Trasferta della Passalacqua a Napoli, dove incontrerà l’ex allenatore Molino

Prossimo turno della Passalacqua in trasferta, a Napoli, per incontrare la squadra locale allenata dall’ ex Nino Molino. C’ è attesa fra i tifosi per trovare conferme alla grande prestazione di sabato, scorso quando le ragazze allenate da Gianni Recupido hanno stracciato Schio, imponendo un pesante passivo.
Invero dopo il crollo in Eurolega della squadra veneta, pur di fronte ad una formazione di tutto rispetto, l’impresa delle biancoverdi è stata, in parte ridimensionata perché si è capito che Schio non è più la squadra di un tempo, assillata da assenze importanti per infortunio e con un nuovo allenatore che non ha dato i segnali di cambiamento che si attendevano. Subire uno scarto di 45 punti è comunque una disfatta che fa trapelare grosse problematiche all’interno della formazione veneta.

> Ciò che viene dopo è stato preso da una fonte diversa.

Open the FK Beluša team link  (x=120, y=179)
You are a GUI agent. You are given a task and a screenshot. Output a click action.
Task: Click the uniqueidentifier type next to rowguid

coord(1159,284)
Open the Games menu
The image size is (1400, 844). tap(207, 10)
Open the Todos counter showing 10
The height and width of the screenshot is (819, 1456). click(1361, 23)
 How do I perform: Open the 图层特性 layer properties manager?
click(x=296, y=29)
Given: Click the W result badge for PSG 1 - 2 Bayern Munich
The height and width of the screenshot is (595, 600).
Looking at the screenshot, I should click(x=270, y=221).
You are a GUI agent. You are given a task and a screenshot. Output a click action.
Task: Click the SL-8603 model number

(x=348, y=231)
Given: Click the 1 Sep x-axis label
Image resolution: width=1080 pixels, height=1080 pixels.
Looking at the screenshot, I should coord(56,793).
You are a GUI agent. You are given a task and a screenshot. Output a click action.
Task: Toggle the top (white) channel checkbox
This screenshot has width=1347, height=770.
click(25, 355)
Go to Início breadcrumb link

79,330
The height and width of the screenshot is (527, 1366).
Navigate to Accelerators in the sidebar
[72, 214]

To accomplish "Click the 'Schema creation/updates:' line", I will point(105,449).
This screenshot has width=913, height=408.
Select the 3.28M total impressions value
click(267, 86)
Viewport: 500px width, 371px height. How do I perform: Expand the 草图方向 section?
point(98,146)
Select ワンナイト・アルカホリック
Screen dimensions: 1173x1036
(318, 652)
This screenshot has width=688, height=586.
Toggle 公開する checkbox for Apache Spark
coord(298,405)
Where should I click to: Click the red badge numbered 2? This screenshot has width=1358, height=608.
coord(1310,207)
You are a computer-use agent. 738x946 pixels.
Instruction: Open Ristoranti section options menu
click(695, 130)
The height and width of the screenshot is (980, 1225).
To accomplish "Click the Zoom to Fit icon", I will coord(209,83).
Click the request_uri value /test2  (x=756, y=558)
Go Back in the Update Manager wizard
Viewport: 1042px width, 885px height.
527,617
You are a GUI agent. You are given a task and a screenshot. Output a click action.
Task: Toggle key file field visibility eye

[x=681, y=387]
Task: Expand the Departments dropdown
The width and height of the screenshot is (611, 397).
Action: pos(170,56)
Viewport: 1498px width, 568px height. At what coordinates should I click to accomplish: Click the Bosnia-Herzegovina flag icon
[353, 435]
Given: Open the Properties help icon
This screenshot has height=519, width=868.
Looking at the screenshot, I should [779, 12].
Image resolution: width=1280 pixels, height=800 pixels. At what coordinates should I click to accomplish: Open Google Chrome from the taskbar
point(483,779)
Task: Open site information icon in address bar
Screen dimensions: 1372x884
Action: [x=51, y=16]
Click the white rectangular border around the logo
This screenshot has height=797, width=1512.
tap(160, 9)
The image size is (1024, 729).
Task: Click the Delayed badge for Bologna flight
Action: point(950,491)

La partita di Napoli è importante per le due contendenti che si sfidano per il quinto posto in classifica, posizione che potrebbe avere un suo valore in chiave play-off. Nella contesa si inserisce il confronto con l’ex allenatore, con due ex importanti come la Cinili e la Gonzales, ma, soprattutto, si aspetta la conferma del cambio di mentalità che ha permesso alla squadra cara al Presidente Gianstefano Passalacqua di affrontare una big del campionato con le giuste motivazioni, mettendo in campo grinta e concentrazione che hanno fatto emergere la classe e la tecnica delle singole atlete.
Un comunicato della società ci ha informato di un incontro con la stampa del tecnico Gianni Recupido, al quale ha partecipato anche il Presidente della società.
Quest’ultimo ha voluto sottolineare le forti difficoltà per la decisione che ha portato all’esonero di Gianni Lambruschi, un tecnico che ha lavorato bene, al quale vanno ascritti i meriti di un lavoro che ha permesso prestazioni come quella, appunto, con Schio.
La scelta di preferire Recupido è nata dall’esigenza di ricompattare l’ambiente, forse nessuno meglio di lui era indicato per rendere meno traumatico il passaggio e mantenere quegli elementi di coesione che costituiscono il valore assoluto della società.
Il neo allenatore, come ha avuto modo di ribadire più volte, ha espresso tutto il suo rammarico per essere stato costretto a sostituire l’amico e il maestro, compagno di tante battaglie, ma si è detto certo che sono appunto questi stimoli che lo hanno aiutato e lo aiuteranno nell’affrontare il difficile ma gradito impegno.
Gianni Recupido è consapevole che la posizione di allenatore ragusano potrà favorirlo nella considerazione dei tifosi ma sa benissimo che corre il rischio di essere massacrato più che altri colleghi se le cose non andranno come si auspica.
La tifoseria ha accolto con grande entusiasmo l’avvento di Recupido sulla panchina biancoverde, soprattutto quella parte che non vedeva Lambruschi come elemento ideale per guidare la squadra e che sui social ha rilevato con sospetto il sottotitolo del quotidiano locale che parla di ‘una porta ancora aperta per Lambruschi’, della possibilità, non citata dal comunicato della società, secondo la quale il Presidente Passalacqua avrebbe proposto all’ex coach canturino un diverso ruolo all’interno della società.